> **What is required**
Give all the lines below as a Markdown table with the columns Number and Line, and skip any blank lines. Leave the pictures out of your answer.

Position data for words and items:
** start **
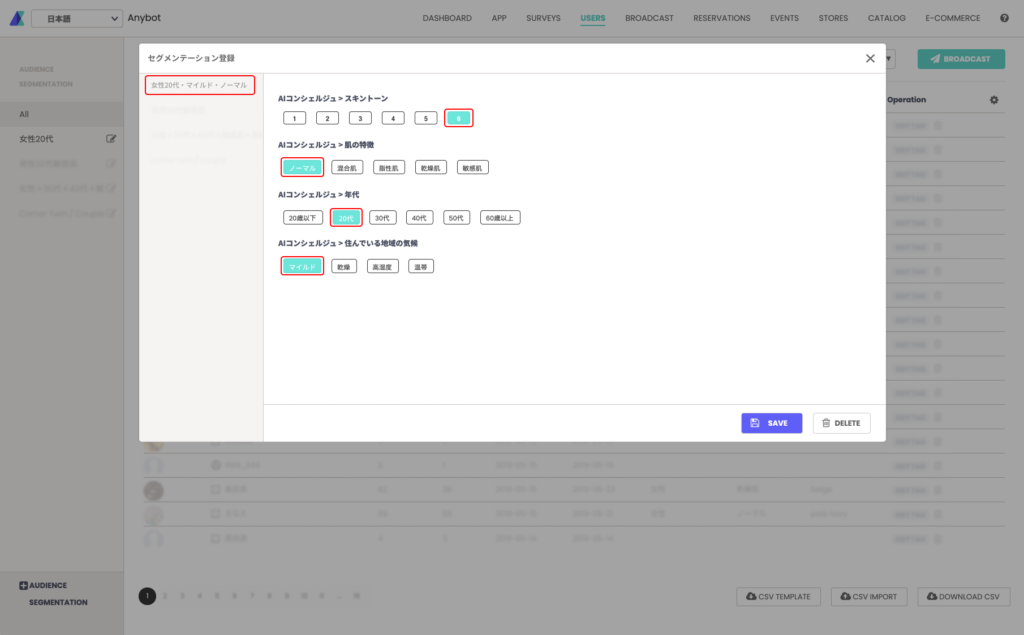Toggle the マイルド climate tag
This screenshot has width=1024, height=635.
click(x=302, y=267)
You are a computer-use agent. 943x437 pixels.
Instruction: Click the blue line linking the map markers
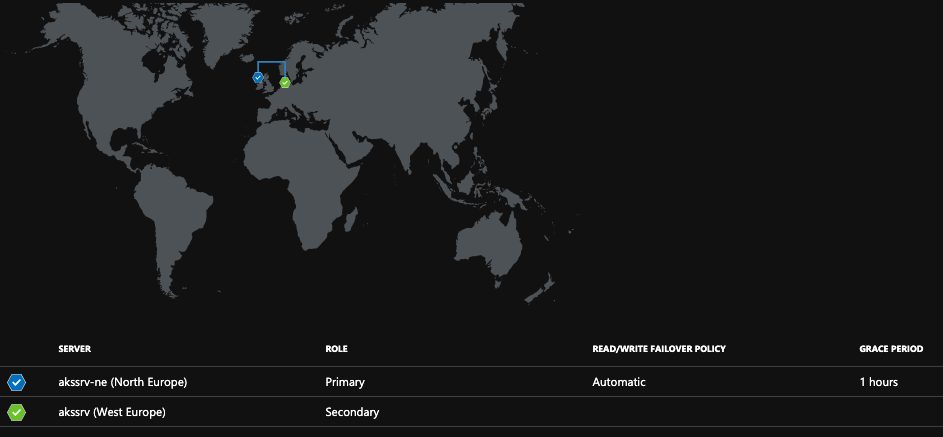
** end **
> **Result of this task**
| Number | Line |
|---|---|
| 1 | Toggle the マイルド climate tag |
| 2 | This screenshot has width=1024, height=635. |
| 3 | click(x=302, y=267) |
| 4 | You are a computer-use agent. 943x437 pixels. |
| 5 | Instruction: Click the blue line linking the map markers |